Interesting post I came across the other day over at Armchair General forums. While the navy is struggling to get some type of brown water force with its troubled littoral combat ship program, the Army has been using such vessels for years now, bought OFF THE SHELF, and are constructing even more:



Those of us with a vested interest in providing for the common
defense, now recognize Littoral Combat Ships as The Way Ahead. The Naval
Imperial Hierarchy, err... the Department of the Navy obfuscates the issue by
subjecting the Littoral Combat Ship Program under PEO to a bureaucratic "Death
by a Thousand Modifications" (the 21st Century variant of A Death by a Thousand
Cuts.) What should have been a lean, modular Beast is fast becoming an
overly-generalized (non-modular) Jack-of-All-Trades-Master-of-None (
http://peoships.crane.navy.mil/ ).Fortunately the
nascent capability for Littoral Combat Ship now resides in the Armed Services.
The Army owns and operates more airframes than the US Air Force and more hulls
than the US Navy... if the Army can now own and operate TSV-1X Spearhead and the
HSV-2 Swift, can it really be much longer before the Littoral Combat Ship
becomes an Army Program of Record. (
http://www.worldtribune.com/worldtri...wtt_10_28.html )
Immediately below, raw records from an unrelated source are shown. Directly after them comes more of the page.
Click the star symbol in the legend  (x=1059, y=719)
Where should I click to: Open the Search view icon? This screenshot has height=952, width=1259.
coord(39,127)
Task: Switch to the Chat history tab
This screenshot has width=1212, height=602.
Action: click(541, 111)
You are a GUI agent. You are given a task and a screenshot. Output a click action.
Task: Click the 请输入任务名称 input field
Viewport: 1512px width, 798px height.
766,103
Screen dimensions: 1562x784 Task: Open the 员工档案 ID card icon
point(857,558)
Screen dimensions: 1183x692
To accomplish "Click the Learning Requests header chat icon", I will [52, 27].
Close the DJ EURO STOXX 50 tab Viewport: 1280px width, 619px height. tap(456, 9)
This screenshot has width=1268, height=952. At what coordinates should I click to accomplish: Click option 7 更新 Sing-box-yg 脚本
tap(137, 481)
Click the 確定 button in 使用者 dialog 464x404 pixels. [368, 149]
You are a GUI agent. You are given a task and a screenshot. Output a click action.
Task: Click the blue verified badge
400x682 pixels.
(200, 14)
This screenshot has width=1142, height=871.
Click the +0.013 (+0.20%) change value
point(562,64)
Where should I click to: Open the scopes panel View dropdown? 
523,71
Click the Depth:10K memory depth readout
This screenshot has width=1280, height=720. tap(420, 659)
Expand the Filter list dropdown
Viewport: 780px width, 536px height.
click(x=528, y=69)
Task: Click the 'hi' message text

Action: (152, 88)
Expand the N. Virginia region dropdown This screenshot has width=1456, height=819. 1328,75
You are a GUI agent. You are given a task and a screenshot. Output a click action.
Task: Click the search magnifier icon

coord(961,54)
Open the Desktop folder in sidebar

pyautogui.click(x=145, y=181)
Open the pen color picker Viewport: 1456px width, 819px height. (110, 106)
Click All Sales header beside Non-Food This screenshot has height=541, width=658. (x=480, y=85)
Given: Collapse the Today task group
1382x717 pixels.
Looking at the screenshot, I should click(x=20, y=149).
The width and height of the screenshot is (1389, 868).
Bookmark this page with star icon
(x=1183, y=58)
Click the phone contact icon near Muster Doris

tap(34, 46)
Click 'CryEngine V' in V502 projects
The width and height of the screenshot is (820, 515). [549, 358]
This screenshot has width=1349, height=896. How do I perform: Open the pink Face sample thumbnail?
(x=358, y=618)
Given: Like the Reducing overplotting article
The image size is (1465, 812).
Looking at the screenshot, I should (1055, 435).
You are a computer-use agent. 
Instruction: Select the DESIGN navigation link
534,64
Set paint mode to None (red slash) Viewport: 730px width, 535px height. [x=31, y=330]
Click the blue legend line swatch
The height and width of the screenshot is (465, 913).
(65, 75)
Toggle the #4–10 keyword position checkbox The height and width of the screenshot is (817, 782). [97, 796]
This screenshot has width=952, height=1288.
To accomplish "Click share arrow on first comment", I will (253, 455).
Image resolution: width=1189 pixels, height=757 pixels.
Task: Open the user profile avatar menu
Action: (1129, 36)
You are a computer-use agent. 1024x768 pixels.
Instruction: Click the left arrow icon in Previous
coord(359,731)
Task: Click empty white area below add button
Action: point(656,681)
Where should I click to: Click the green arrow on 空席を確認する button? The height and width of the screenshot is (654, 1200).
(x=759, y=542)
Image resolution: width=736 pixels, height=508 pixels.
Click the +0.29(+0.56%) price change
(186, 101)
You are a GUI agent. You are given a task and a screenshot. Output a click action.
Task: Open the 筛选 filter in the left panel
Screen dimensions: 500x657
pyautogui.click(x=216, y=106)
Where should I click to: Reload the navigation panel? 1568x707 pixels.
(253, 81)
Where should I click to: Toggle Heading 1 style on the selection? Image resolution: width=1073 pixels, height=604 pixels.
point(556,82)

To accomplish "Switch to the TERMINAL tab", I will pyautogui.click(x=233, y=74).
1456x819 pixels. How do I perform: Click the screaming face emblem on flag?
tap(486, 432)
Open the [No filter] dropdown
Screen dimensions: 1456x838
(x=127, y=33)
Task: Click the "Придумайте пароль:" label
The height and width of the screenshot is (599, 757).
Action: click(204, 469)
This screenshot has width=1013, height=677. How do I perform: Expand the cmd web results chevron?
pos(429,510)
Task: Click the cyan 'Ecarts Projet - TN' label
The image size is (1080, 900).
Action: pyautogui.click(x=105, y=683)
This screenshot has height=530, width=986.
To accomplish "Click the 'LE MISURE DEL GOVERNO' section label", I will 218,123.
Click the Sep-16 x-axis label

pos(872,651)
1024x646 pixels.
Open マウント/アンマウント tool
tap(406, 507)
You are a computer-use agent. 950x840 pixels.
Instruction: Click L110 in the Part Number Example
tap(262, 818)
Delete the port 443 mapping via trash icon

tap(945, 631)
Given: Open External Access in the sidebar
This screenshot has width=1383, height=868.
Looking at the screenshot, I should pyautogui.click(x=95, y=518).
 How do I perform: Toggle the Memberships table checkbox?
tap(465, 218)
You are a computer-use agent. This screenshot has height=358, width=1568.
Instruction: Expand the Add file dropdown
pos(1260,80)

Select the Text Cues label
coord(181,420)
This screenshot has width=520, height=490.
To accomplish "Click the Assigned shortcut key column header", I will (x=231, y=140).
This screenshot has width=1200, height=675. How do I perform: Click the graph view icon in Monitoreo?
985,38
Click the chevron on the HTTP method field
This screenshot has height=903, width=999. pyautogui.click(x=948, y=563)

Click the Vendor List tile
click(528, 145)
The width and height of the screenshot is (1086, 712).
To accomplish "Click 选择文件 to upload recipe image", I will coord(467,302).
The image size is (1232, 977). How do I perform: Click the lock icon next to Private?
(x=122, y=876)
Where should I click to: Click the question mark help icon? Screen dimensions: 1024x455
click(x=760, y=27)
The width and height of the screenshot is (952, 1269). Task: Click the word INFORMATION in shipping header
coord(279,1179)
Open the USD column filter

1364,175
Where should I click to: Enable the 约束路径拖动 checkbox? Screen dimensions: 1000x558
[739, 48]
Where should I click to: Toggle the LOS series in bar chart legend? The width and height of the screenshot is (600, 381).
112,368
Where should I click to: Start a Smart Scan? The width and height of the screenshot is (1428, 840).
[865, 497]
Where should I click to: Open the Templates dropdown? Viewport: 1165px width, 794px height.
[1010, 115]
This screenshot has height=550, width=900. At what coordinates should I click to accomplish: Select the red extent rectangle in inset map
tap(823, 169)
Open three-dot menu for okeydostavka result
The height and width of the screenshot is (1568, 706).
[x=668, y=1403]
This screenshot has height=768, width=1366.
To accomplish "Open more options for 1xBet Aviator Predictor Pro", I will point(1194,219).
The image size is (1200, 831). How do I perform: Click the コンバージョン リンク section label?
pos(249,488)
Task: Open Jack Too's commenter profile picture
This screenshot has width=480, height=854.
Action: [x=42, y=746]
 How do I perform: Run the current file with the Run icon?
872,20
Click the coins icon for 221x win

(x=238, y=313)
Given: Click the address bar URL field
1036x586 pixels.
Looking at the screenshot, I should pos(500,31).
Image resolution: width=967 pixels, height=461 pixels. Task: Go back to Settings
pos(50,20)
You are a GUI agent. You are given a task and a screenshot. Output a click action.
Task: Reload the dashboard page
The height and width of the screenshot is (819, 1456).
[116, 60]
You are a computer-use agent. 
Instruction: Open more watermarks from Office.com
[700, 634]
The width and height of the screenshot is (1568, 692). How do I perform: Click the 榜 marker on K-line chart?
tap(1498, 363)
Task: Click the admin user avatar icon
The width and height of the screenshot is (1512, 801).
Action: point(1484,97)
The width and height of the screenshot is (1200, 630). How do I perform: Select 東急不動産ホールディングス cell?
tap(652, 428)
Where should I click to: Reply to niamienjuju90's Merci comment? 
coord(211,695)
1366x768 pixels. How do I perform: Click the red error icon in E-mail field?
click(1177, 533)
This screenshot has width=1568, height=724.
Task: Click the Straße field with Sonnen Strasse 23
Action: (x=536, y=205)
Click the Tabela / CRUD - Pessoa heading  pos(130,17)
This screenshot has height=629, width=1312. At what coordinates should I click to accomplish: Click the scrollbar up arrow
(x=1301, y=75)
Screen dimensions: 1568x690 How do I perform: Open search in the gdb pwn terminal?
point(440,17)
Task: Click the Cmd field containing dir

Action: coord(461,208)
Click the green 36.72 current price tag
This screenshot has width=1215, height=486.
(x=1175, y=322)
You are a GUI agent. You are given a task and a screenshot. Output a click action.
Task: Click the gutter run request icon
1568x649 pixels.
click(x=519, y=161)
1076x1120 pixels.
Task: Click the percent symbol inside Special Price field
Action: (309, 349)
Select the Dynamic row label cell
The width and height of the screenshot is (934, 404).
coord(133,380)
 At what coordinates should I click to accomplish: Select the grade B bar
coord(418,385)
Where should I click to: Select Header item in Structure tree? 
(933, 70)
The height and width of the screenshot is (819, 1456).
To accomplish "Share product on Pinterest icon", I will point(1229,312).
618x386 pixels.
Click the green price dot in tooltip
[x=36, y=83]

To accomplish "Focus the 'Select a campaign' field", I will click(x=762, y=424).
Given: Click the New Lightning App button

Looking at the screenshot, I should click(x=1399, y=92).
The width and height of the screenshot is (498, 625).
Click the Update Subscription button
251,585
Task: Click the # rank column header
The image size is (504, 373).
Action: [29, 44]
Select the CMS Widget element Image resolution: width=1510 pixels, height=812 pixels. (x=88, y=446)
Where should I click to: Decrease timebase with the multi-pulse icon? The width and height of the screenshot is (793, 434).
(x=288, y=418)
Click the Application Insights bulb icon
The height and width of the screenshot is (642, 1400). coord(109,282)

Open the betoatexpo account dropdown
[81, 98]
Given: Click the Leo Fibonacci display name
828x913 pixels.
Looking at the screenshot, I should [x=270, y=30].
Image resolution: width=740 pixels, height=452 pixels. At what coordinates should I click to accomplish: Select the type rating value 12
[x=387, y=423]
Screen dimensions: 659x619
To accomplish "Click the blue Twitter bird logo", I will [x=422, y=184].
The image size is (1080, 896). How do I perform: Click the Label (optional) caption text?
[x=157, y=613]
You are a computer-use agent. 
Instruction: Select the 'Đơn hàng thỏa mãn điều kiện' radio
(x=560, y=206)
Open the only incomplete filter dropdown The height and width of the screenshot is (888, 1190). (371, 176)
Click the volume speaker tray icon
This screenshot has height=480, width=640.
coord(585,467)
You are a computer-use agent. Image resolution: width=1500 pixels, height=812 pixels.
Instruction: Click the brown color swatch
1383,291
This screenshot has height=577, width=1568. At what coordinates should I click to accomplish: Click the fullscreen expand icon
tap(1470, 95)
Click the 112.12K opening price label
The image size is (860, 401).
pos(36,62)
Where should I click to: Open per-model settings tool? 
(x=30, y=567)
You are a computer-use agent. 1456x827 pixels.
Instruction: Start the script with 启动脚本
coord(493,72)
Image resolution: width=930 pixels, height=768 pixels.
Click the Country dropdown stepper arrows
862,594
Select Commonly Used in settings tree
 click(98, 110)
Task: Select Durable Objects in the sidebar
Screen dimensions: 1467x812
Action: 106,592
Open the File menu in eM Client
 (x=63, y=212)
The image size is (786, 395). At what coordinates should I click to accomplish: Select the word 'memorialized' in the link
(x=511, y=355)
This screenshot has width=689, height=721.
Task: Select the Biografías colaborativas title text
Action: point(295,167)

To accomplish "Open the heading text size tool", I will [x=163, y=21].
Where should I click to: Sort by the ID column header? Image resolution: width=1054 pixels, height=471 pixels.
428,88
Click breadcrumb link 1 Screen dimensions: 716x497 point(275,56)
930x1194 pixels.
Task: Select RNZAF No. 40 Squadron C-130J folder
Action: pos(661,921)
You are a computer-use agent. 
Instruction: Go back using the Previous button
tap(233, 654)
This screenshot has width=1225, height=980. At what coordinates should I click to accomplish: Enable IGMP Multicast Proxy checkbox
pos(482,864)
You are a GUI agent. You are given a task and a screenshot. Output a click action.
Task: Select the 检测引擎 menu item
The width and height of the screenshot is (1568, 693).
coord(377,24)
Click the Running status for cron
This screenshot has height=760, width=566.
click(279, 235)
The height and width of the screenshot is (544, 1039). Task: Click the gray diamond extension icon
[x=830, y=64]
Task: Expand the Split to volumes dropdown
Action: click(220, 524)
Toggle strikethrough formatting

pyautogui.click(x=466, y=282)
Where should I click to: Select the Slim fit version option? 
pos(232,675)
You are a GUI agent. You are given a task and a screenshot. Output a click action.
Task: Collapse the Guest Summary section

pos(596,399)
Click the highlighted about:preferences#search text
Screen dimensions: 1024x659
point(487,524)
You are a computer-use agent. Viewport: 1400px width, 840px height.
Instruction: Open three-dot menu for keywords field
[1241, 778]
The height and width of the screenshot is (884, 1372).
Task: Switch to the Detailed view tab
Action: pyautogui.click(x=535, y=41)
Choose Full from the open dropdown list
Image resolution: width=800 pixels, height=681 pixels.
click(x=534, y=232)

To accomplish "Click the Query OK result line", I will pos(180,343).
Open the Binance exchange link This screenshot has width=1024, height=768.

Thats why I contend we should defund the other two services, the Air Force and the Navy, until some sanity returns and they end their obsession with hi-tech. The Fleet has had ample opportunities in recent decades to introduce future platforms at sea, to combat the awesome threat posed by cruise missiles and advance submarines. There were hydrofoils in the 60's and 70's, surface effect ships in the 1980's, and the arsenal ship in the 1990's. Now its the LCS program, which offered us such promises in the beginning, but now faces extinction by a Navy brass obssessed with the weaponry of another era.